But with Black Lives Matter and the issues they highlight, we aren’t talking about a few isolated incidents here and there.That’s the second issue. We are talking about multiple wrongs (or harms at the very least) that, over time, have accumulated so that a subgroup within the political community has lost faith in both policing and courts as public institutions. To some degree, we might be able to use social science to inform experiential knowledge of being subjected to policing. Experience matters, however, in how people know and learn, and it is itself a very important component to public policy formation, as well as institutional conduct.

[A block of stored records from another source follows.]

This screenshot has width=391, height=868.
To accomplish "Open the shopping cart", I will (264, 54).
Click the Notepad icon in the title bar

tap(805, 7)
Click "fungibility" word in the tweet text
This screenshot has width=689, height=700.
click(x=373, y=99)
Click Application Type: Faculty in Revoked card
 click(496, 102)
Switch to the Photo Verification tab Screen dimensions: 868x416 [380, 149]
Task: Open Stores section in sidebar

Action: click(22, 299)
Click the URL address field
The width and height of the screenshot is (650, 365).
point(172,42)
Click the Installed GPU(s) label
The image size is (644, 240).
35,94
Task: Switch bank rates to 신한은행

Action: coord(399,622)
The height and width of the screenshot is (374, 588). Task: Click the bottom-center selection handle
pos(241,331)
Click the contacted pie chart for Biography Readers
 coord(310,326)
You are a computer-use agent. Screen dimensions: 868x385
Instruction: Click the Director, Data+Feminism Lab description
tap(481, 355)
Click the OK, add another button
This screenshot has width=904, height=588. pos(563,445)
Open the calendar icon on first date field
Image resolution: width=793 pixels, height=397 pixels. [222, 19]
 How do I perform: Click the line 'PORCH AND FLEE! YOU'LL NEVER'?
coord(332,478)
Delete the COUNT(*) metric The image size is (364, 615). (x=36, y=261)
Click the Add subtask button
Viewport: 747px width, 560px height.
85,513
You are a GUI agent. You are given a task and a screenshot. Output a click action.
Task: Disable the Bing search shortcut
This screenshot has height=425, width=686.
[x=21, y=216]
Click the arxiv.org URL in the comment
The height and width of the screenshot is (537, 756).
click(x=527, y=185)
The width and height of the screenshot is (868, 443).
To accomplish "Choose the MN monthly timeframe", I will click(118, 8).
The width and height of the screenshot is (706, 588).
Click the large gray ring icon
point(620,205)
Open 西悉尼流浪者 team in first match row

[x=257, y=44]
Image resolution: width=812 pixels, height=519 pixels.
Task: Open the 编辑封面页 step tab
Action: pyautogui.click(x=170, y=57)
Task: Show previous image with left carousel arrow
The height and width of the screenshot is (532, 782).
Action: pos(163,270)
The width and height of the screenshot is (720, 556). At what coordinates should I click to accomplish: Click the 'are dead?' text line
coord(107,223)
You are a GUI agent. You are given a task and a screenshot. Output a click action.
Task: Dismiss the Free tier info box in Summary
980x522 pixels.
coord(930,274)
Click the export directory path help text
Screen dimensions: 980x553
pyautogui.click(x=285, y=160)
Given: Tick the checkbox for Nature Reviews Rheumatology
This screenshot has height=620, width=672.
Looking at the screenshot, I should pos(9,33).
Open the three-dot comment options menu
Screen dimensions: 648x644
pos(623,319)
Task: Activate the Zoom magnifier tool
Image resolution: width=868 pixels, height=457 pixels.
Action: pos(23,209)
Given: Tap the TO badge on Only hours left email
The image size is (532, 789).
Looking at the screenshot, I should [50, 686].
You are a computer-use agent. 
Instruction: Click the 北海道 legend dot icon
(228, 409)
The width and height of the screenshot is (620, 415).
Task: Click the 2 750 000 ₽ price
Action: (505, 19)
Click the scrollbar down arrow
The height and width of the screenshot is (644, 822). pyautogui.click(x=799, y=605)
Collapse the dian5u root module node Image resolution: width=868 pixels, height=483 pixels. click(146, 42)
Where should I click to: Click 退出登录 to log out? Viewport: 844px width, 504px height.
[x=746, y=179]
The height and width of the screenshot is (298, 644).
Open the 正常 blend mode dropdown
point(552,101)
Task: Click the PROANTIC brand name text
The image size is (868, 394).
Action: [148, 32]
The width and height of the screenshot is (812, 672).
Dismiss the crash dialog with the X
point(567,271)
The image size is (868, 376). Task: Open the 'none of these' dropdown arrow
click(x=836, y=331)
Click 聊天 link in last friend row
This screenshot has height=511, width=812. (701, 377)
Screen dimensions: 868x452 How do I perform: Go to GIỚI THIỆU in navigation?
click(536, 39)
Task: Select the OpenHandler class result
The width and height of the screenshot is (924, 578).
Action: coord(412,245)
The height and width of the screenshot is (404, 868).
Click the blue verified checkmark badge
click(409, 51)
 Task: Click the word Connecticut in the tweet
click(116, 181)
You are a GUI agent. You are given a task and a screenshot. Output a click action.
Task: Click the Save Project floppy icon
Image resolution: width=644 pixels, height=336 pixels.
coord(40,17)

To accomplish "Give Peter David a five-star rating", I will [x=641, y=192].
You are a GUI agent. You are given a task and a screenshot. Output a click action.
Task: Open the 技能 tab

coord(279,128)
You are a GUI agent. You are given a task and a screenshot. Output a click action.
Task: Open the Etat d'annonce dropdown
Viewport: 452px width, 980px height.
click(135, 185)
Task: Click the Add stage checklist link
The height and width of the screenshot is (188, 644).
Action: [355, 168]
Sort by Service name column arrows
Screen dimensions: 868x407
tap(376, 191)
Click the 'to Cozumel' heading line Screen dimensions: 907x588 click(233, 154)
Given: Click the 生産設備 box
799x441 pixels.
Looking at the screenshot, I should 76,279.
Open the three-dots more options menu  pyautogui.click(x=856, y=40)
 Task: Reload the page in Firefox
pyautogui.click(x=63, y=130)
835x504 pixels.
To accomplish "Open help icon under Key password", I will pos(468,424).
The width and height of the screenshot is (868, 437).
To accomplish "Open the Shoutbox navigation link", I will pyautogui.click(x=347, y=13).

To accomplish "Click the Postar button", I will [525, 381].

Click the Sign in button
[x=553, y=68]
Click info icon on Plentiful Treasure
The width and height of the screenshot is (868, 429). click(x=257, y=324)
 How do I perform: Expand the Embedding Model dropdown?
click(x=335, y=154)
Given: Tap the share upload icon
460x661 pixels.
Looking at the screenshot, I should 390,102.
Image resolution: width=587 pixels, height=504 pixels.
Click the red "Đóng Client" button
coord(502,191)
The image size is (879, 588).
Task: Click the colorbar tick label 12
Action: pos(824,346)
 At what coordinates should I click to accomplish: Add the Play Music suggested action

The lack of legitimacy among police in black communities has been a forever problem in the US. What BLM seeks to do is get other parts of the political community to see and experience what they see: That trust is gone, the way they are treated is vastly different than the way others are treated, and that this policing is done under the tacit consent of all of us in the political community. When that trust is broken, then it’s gone, and it doesn’t come back because of social science. It comes back through governance: by demonstrating trustworthiness through changing behavior and practices.

#BLM advocates are not getting rich doing this. They are not looking for “special rights”, whatever that means. They are going to a great deal of trouble–I strongly suspect they would rather be playing Pokemon Go or watching television or painting or gardening or going for a hike than getting arrested and shoved around, don’t you? But they don’t have that privilege. They are protesting, like all those who protest in majoritarian or elite-dominated systems, because they have, through experience, listening, and observing, identified change they need and they do not have influence through lobbying or other back-door means.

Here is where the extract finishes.